SUPPLIED DATA:
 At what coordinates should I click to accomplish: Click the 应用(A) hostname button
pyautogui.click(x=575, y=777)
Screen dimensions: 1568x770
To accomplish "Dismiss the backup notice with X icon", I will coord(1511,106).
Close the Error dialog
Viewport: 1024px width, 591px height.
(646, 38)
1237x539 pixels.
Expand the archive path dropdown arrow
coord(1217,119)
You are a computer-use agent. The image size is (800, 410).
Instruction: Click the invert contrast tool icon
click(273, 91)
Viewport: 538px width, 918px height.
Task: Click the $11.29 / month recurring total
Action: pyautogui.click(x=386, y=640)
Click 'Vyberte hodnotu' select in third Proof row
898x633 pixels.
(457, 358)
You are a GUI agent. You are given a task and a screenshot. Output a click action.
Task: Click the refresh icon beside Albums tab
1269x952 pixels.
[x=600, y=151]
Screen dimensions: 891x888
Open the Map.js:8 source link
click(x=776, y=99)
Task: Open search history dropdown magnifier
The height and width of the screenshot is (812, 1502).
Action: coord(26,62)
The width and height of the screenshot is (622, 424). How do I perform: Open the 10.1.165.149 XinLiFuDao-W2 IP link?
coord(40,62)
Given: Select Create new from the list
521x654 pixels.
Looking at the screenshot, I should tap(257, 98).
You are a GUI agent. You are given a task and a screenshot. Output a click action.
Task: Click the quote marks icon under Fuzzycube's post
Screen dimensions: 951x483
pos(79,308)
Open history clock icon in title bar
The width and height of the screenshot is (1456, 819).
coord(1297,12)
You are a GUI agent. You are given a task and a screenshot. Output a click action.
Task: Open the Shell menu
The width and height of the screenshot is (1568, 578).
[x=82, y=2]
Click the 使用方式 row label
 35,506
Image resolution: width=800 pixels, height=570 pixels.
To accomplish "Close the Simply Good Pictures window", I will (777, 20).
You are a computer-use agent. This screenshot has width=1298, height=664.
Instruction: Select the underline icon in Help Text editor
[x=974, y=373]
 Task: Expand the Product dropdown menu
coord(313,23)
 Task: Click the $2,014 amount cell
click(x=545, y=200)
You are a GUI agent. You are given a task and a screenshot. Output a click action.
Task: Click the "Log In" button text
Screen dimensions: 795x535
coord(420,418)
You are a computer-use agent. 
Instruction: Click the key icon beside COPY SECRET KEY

DIRECTIONS FOR THIS TASK: Transcribe all of the material exactly as it appears.

RESPONSE AREA:
 At what coordinates should I click to accomplish: Click the 应用(A) hostname button
pyautogui.click(x=575, y=777)
Screen dimensions: 1568x770
To accomplish "Dismiss the backup notice with X icon", I will coord(1511,106).
Close the Error dialog
Viewport: 1024px width, 591px height.
(646, 38)
1237x539 pixels.
Expand the archive path dropdown arrow
coord(1217,119)
You are a computer-use agent. The image size is (800, 410).
Instruction: Click the invert contrast tool icon
click(273, 91)
Viewport: 538px width, 918px height.
Task: Click the $11.29 / month recurring total
Action: pyautogui.click(x=386, y=640)
Click 'Vyberte hodnotu' select in third Proof row
898x633 pixels.
(457, 358)
You are a GUI agent. You are given a task and a screenshot. Output a click action.
Task: Click the refresh icon beside Albums tab
1269x952 pixels.
[x=600, y=151]
Screen dimensions: 891x888
Open the Map.js:8 source link
click(x=776, y=99)
Task: Open search history dropdown magnifier
The height and width of the screenshot is (812, 1502).
Action: coord(26,62)
The width and height of the screenshot is (622, 424). How do I perform: Open the 10.1.165.149 XinLiFuDao-W2 IP link?
coord(40,62)
Given: Select Create new from the list
521x654 pixels.
Looking at the screenshot, I should tap(257, 98).
You are a GUI agent. You are given a task and a screenshot. Output a click action.
Task: Click the quote marks icon under Fuzzycube's post
Screen dimensions: 951x483
pos(79,308)
Open history clock icon in title bar
The width and height of the screenshot is (1456, 819).
coord(1297,12)
You are a GUI agent. You are given a task and a screenshot. Output a click action.
Task: Open the Shell menu
The width and height of the screenshot is (1568, 578).
[x=82, y=2]
Click the 使用方式 row label
 35,506
Image resolution: width=800 pixels, height=570 pixels.
To accomplish "Close the Simply Good Pictures window", I will (777, 20).
You are a computer-use agent. This screenshot has width=1298, height=664.
Instruction: Select the underline icon in Help Text editor
[x=974, y=373]
 Task: Expand the Product dropdown menu
coord(313,23)
 Task: Click the $2,014 amount cell
click(x=545, y=200)
You are a GUI agent. You are given a task and a screenshot. Output a click action.
Task: Click the "Log In" button text
Screen dimensions: 795x535
coord(420,418)
You are a computer-use agent. 
Instruction: Click the key icon beside COPY SECRET KEY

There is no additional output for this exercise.